Inductive Definitions of Relations
The machinery of inductive definitions can be applied to define relations, where these, recall, are sets of pairs, or of n-tuples. The conditions determine rules for adding certain pairs, or n-tuples, to the set that is being constructed.
Here, for example, is the definition of the descendant relation, Des, which is the set of all pairs (x, z) in which x is a descendant of z. This definition is obtained from that of a’s descendants by replacing the fixed parameter ‘a’ by a variable, say ‘(z)’, and by suitable replacements of
‘x’ by ‘(x, z)’.
(1) If x is a child of z, then (x, z)∈ Des.
(2) If (x, z)∈ Des and y is a child of x then (y, z) ∈ Des.
Notation: Let s be the successor function, defined for natural numbers: s(x) = x + 1.
Many relations over natural numbers can be defined inductively, in terms of the successor function. Here is one.
(1) (x, s(x))∈ R (i.e., this holds for all natural numbers x).
(2) If (x, y)∈ R, then (x, s(y)) ∈ R.
(1) puts in R all pairs of the form (x, s(x)). Then, an application of (2) adds all the pairs (x, s(s(x))), another application adds the pairs (x, s(s(s(x)))), and so on. It is not difficult to see that R consists exactly of all pairs (x, y) in which x < y. Hence, (1) and (2) define inductively the smaller-than relation, <, solely in terms of the successor function. If, instead of ‘(x, y)∈ R’ we write ‘x < y’, we get the usual form of this definition.
(1) x < s(x)
(2) If x < y, then x < s(y).
Inductive techniques can be used to define various functions. (Recall that functions are construed in set theory as relations of a particular kind.) Take, for example, the addition function and let it be the relation Sum.
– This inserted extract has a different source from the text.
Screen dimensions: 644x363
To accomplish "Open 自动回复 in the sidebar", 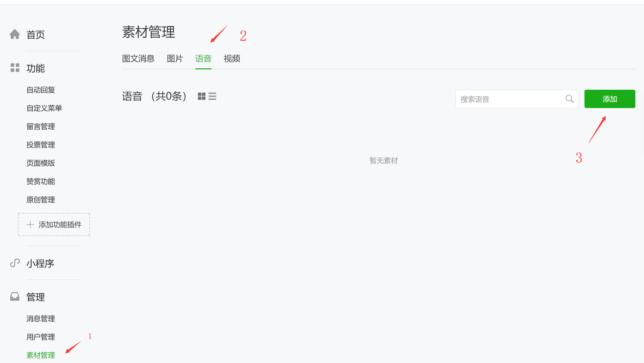I will click(41, 90).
Since addition is a binary function, Sum is a ternary relation:
Sum = {(x, y, z) : z = x + y}
It is not difficult to see that the following inductive definition defines it in terms of the successor function.
(1) (x, 0, x)∈ Sum
(2) If (x, y, z)∈ Sum, then (x, s(y), s(z)) ∈ Sum
Rewriting statements of the form ‘(x, y, z)∈ Sum’ in the form ‘x + y = z’, we get:
(10) x + 0 = x
(20) If x + y = z, then x + s(y) = s(z)
Rewriting (20) in the equivalent form: x + s(y) = s(x + y), yields the following customary form of the definition:
(10) x + 0 = x
(200) x + s(y) = s(x + y)
This definition shows directly the iterated process. Given that s(0) = 1, s(1) = 2, s(2) = 3, ...
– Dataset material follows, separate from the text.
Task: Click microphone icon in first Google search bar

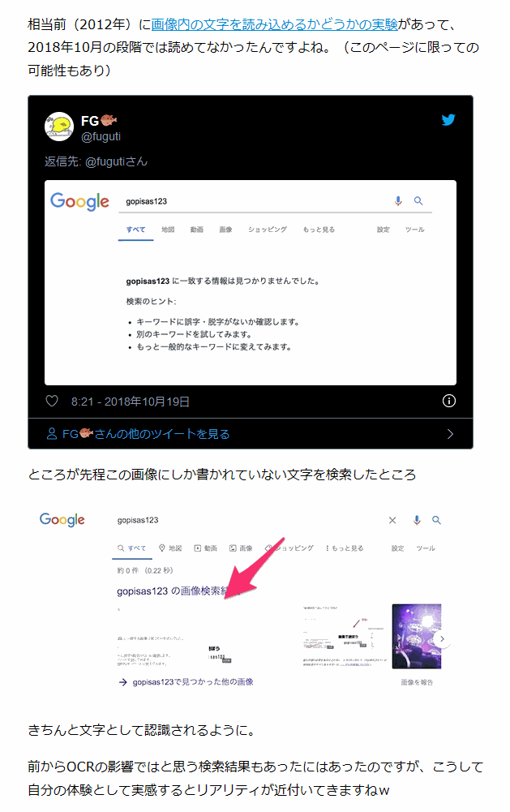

etc., we can get the value of m + n for every particular m and n. For example:
5 + 0 = 5
5 + 1 = 5 + s(0) = s(5 + 0) = s(5) = 6 5 + 2 = 5 + s(1) = s(5 + 1) = s(6) = 7 5 + 3 = 5 + s(2) = s(5 + 2) = s(7) = 8 etc.
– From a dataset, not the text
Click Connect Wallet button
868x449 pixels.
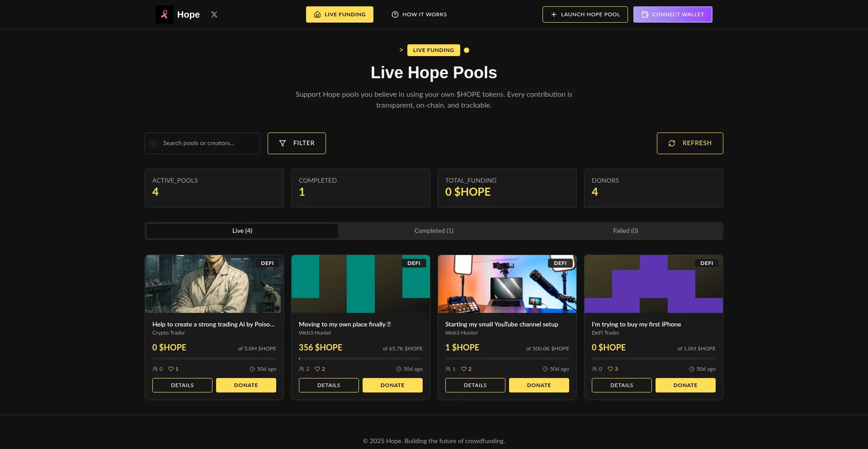(673, 14)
Multiplication is definable inductively in terms of the successor function and addition:
(1) x· 0 = 0
(2) x· s(y) = (x · y) + x
Homework 5.10 Give inductive definitions of the following relations over the natural numbers, solely in terms of the successor function.
1. The less-than-or-equal relation, R≤, consisting of all pairs (x, y) in which x≤ y.
2. The ternary relation S consisting of all triples of the form (x, x + n, x + 2n) where x and n are natural numbers.